The patient was extubated on the 4th post-operative day and over the next days she resumed eating. The inotropic support was progressively suspended. On the 9th post-operative day, she was transferred to the Pediatric Cardiology ward and discharged in good clinical conditions after 10 more days.

Discussion and Conclusion

The present report is among the first to describe COVID-19 infection in a neonate with a severe CHD. To our knowledge, this is the first case in Italy describing the surgical correction and perioperative management of CHD in a neonate who tested positive for SARS-CoV-2. There is only one similar case described worldwide: a Blalock-Taussig shunt placement in a 15 days Sars-CoV2 positive neonate affected by Tetralogy of Fallot, which did not require CPB [10, 11].

The role of COVID-19 in worsening heart failure is difficult to assess. In our case, we are not sure that COVID-19 worsened the underlying heart disease as cardiac heart failure is expected in neonates with TA after 25 days of life. Moreover, with a COVID-19-associated chest X-ray, abnormalities may be similar to those found in CHD with increased pulmonary blood flow (Fig. 3).

Fig. 3
figure 3

The CT scan highlighted disventilative streaks in the middle Lobe; faint subpleural interstitial thickening in the posterior area of haemodynamic significance; diffuse ectasia of the pulmonary vessels, due to overflow

Crisis management strategies for congenital heart disease have recently been published. The document is not meant to be a guideline, but is designed to provide guidance for decision making [12].
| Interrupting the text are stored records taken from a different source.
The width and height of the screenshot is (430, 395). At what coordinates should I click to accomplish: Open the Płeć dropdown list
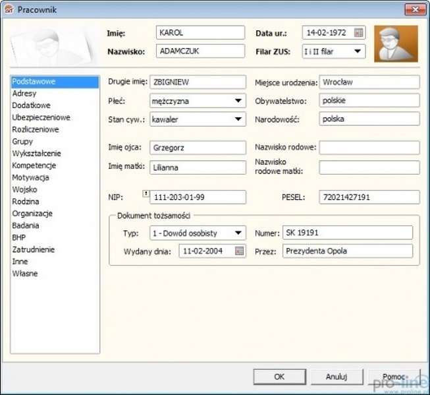click(x=237, y=102)
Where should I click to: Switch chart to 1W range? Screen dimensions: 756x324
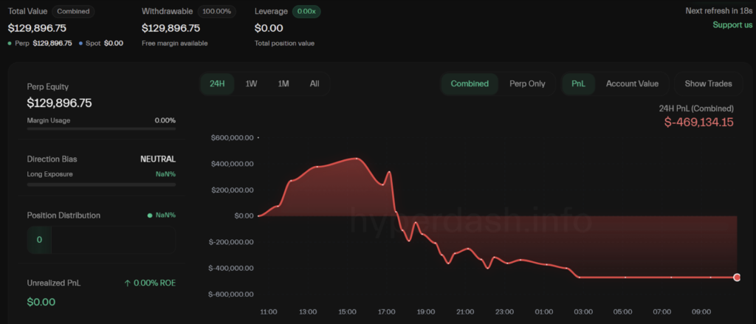click(x=251, y=83)
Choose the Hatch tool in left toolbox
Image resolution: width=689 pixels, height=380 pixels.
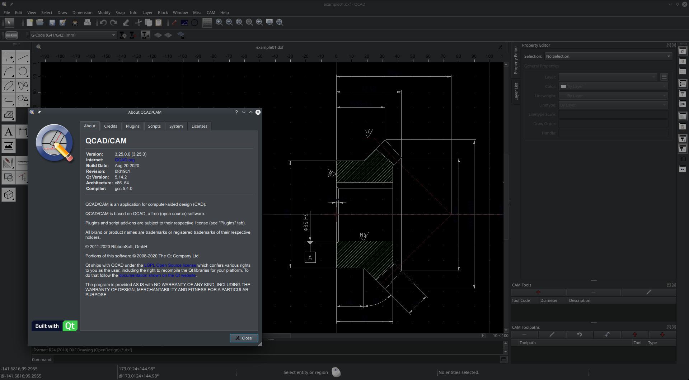9,115
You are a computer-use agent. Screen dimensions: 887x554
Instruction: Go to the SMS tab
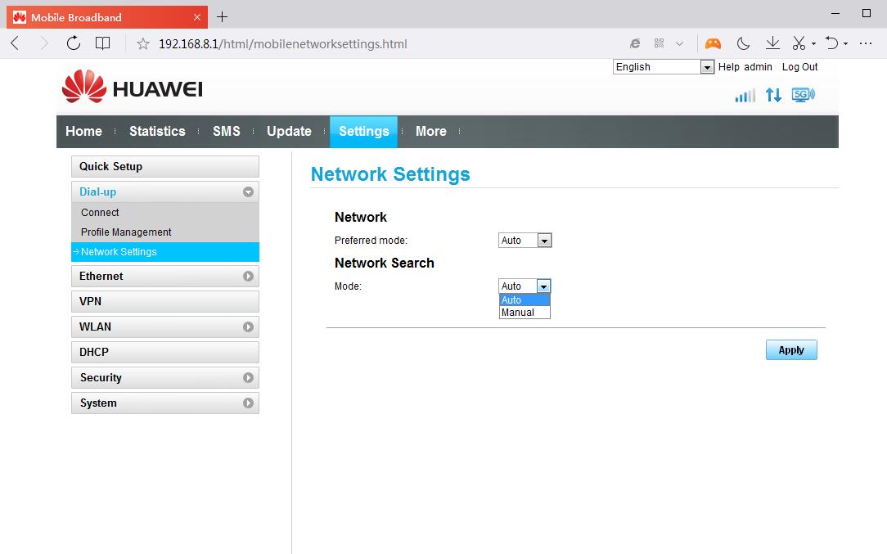pyautogui.click(x=227, y=131)
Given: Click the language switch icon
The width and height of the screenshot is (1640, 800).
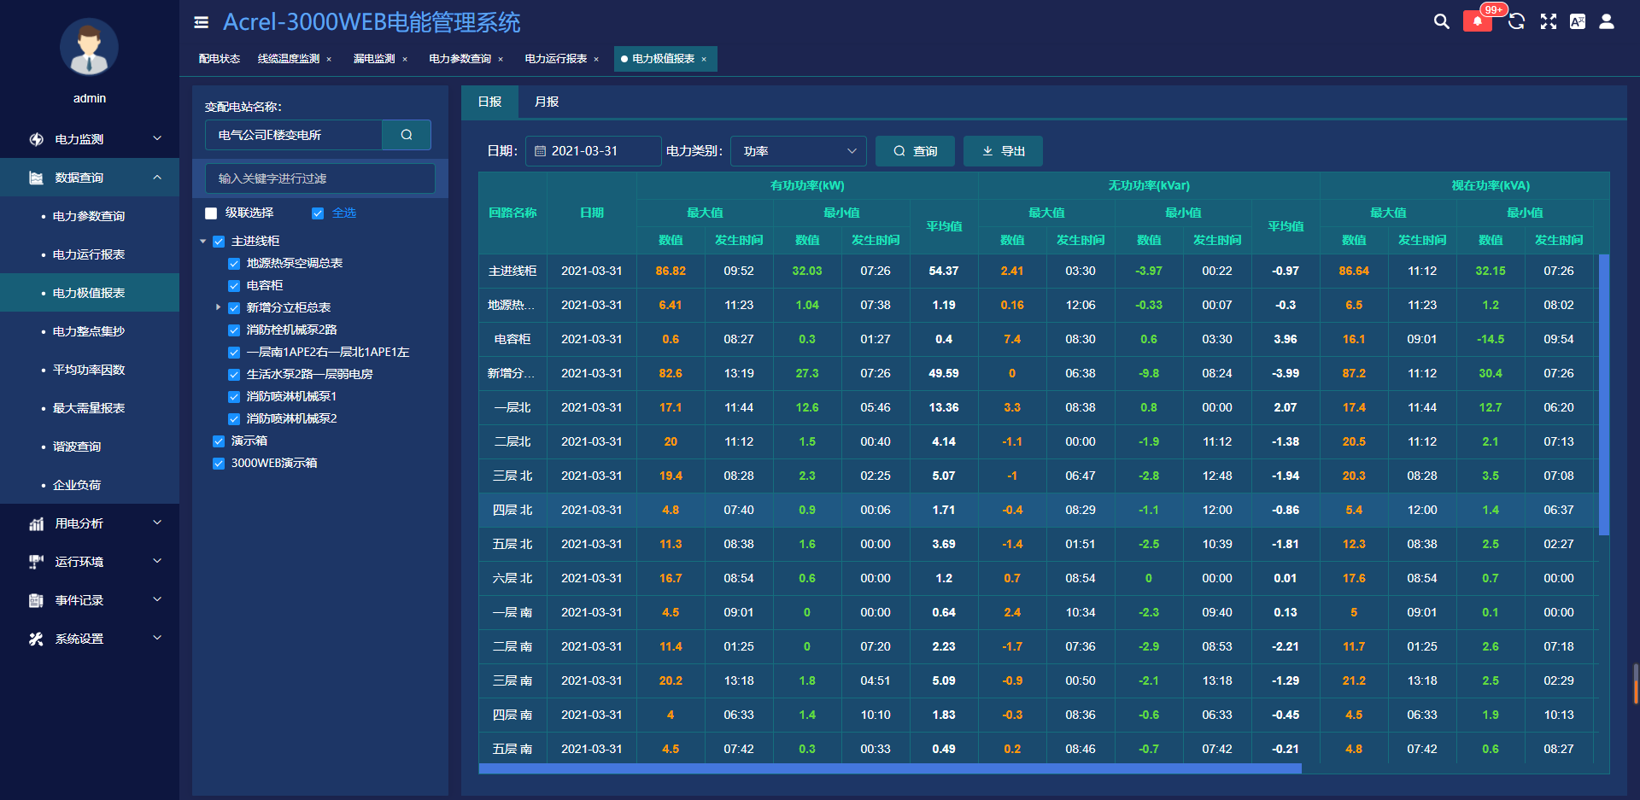Looking at the screenshot, I should point(1578,21).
There is very little evidence suggesting the optimal timing for surgery in SARS-CoV-2 positive patients. Choices should be individualized, considering both patient and provider safety. A symptom-based strategy is recommended by the Centers for Disease Control and Prevention (CDC). When symptom-based clearance is difficult (for instance, when the patient is asymptomatic, which appears more common in children as compared to adults), a polymerase chain reaction (PCR) test-based strategy may be considered. If prudent, surgery should be delayed until the patient’s symptoms have improved and/or testing has been repeated (often after 14 days) and is negative [13, 14]. Therefore, in this period, cooperation between pediatric cardiologists, cardio-anesthesiologists and cardiac surgeons is even more important to evaluate the clinical status of the patient and the risk of delaying surgery.

Certainly our case is the first describing the surgical correction of CHD in a 40 days patient, performed in CPB after 14 days from SARS-CoV-2 infection negativization, without complication and a good early outcome.